** Opening Material for the task block **
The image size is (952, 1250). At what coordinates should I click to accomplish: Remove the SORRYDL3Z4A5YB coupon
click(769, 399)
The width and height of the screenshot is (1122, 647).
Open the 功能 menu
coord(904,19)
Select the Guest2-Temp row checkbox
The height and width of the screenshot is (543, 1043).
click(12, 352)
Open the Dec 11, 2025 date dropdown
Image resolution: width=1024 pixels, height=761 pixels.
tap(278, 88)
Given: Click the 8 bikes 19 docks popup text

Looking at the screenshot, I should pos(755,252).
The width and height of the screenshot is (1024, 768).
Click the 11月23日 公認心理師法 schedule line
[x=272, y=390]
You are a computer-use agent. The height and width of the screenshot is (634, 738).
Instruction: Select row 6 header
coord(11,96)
** Closing Material for the task block **
**Exercise directions:** Once the line containing "You are a computer-use" is found in the listing above, set down that line and every line after it, exactly.

**Reply to the exercise:**
You are a computer-use agent. The height and width of the screenshot is (634, 738).
Instruction: Select row 6 header
coord(11,96)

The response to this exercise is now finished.